Quand on dit que le cerveau oublie, cela ne veut pas dire qu’il ne reste plus aucune trace dans votre cerveau de tous les apprentissages que vous avez pu réaliser. Comme le montre la courbe d’Ebbinghaus, il reste toujours une trace mnésique résiduelle de ce que vous avez pu apprendre, aussi infime soit-elle, et cette trace rend les nouveaux apprentissages d’une même information plus faciles. Néanmoins, cela signifie que cette trace s’est considérablement affaiblie dans votre cerveau car vous n’utilisez pas l’information que vous avez apprise. L’information est passée à l’arrière plan, à un niveau plus inconscient et elle n’est plus directement et consciemment mobilisable.

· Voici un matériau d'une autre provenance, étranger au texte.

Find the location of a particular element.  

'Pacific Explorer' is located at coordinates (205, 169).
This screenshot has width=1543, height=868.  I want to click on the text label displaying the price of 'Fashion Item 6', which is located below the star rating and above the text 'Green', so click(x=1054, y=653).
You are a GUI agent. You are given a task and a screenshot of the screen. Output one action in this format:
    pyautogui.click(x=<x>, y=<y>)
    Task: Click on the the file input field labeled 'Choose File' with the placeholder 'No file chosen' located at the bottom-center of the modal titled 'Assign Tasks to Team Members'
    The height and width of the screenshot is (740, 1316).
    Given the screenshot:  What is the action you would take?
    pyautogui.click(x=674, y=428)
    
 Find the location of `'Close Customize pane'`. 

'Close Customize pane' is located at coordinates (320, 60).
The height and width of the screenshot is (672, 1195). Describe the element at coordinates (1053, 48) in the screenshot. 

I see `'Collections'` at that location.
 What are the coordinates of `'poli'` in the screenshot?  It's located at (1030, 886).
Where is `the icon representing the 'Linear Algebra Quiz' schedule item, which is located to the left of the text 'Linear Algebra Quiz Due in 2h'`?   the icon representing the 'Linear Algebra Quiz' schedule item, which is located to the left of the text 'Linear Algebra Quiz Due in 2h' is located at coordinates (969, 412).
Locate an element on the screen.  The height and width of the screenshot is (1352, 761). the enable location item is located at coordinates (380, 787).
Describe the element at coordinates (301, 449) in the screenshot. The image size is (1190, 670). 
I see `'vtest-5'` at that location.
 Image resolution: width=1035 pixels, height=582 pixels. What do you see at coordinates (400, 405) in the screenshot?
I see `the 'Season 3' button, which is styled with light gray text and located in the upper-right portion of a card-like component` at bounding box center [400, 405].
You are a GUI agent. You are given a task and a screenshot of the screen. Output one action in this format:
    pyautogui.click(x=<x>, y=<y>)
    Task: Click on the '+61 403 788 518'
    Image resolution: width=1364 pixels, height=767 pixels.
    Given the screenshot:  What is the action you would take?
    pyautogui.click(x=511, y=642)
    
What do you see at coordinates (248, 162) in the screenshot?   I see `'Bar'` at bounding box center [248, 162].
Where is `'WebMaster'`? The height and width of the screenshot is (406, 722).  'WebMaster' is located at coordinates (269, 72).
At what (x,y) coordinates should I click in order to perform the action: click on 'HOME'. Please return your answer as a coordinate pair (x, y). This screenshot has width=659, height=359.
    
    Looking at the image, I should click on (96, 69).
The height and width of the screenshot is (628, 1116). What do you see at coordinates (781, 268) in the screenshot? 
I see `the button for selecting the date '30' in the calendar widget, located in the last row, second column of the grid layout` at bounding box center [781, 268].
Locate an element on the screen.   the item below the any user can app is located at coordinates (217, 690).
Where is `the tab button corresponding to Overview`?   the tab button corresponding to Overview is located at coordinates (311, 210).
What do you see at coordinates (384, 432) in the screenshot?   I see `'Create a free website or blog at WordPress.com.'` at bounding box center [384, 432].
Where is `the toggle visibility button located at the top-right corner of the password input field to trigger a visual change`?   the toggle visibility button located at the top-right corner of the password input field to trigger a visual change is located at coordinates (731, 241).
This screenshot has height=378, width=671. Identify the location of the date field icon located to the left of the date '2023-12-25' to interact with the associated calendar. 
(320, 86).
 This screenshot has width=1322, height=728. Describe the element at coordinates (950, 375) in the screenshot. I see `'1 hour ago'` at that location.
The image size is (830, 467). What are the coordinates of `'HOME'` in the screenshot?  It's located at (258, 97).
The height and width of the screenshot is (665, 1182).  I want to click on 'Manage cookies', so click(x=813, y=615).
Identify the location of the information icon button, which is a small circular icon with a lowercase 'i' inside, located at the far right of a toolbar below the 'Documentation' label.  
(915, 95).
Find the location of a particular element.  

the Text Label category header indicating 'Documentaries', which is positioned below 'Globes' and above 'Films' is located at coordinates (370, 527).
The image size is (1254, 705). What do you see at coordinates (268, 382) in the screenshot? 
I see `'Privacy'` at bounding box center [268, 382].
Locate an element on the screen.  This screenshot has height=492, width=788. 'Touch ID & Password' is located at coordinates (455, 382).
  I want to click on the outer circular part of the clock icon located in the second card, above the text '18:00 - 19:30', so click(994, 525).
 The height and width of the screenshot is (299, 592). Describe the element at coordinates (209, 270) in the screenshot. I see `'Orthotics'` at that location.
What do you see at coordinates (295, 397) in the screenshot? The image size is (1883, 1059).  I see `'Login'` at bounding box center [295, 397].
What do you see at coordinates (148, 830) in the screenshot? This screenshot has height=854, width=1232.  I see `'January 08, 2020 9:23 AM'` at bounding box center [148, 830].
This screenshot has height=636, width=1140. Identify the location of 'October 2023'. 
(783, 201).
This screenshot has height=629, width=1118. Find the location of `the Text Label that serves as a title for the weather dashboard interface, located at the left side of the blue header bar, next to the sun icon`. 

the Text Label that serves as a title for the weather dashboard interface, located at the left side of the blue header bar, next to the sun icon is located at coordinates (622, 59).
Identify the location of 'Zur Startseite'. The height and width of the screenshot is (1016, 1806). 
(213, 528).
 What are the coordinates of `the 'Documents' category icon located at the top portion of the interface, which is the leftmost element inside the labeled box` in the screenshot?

Il est donc indispensable de mettre en place des stratégies d’apprentissage appropriées pour signaler à votre cerveau que certaines informations sont importantes, qu’il ne doit pas les filtrer et qu’il a plutôt intérêt à les mémoriser! Il est notamment indispensable de répéter nos apprentissages afin de réactiver les réseaux de mémoire et de les renforcer. Et il est également indispensable de créer dès le départ des mémoires fortes, des réseaux forts, afin d’augmenter nos chances de retenir l’information dans la durée.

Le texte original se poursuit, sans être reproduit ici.